Gather every line of the material below that contains the string "height" and copy each one in full.

━━━━━━

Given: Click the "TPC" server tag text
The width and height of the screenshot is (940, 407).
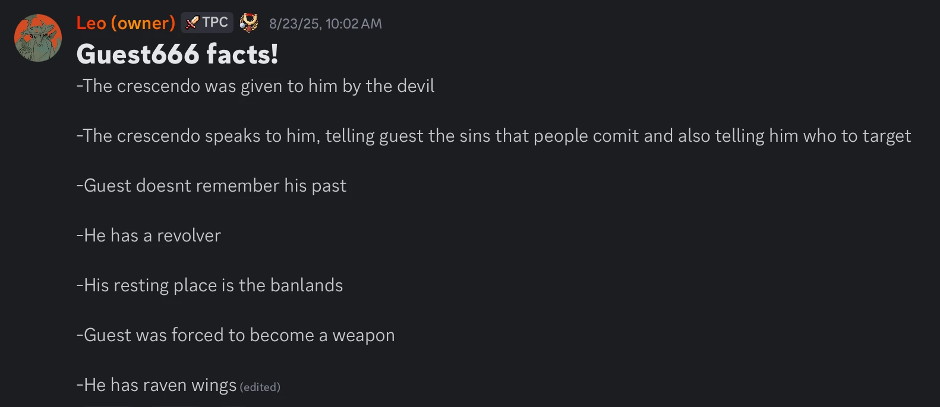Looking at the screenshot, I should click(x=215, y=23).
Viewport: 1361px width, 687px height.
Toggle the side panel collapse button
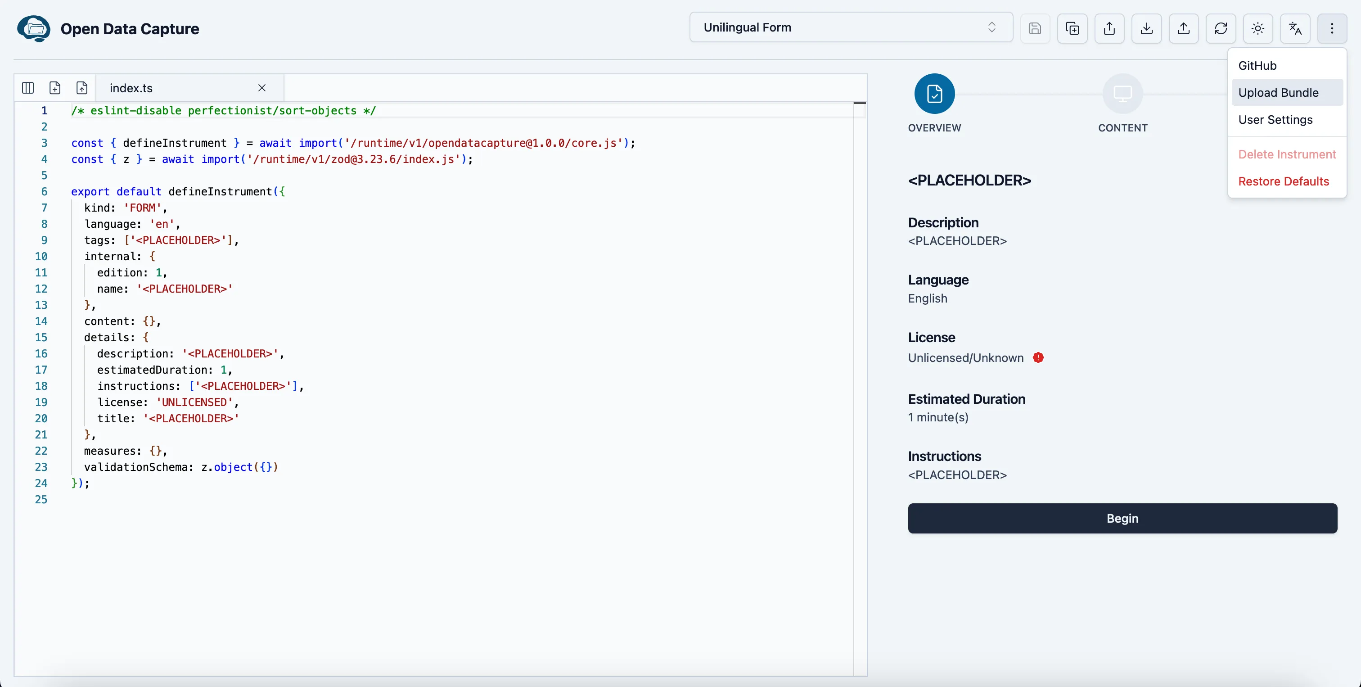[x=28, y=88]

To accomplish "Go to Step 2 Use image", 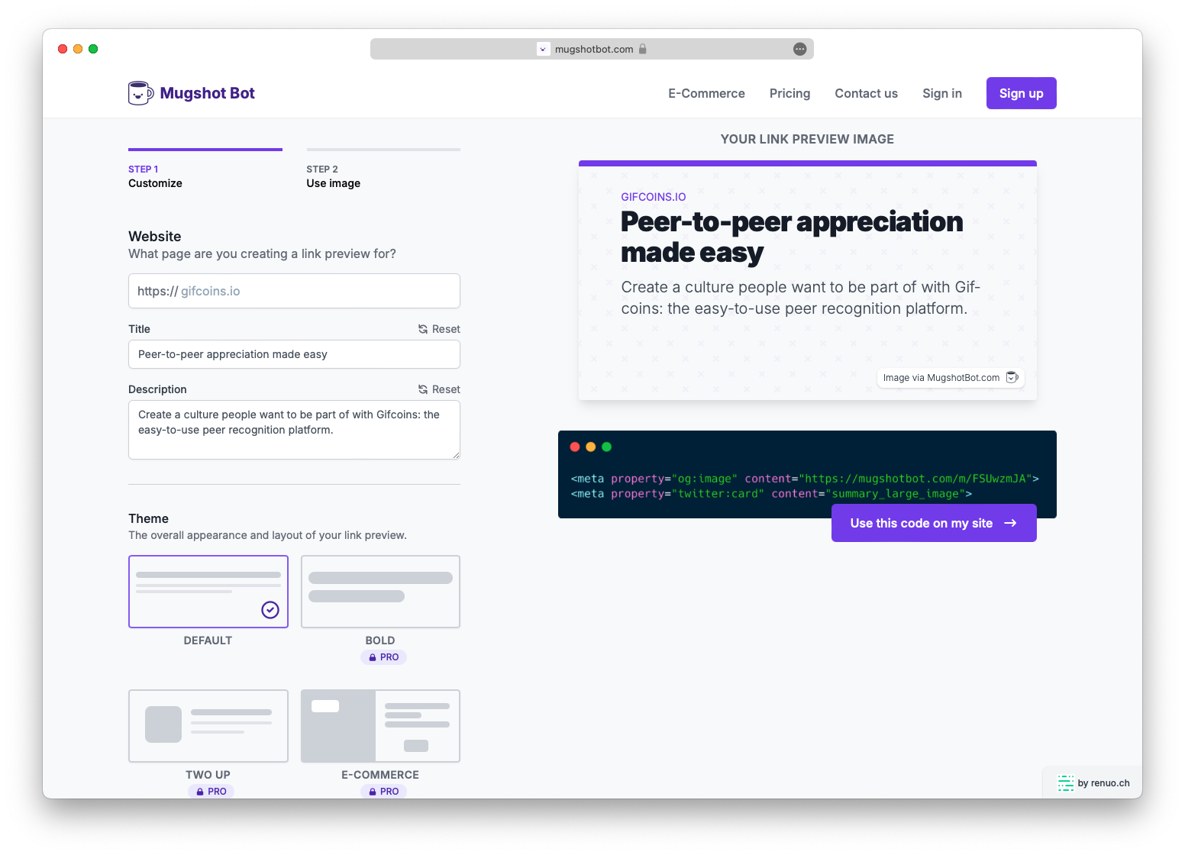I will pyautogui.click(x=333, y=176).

━━━━━━

RESPONSE:
The width and height of the screenshot is (940, 407).
Viewport: 1361px width, 687px height.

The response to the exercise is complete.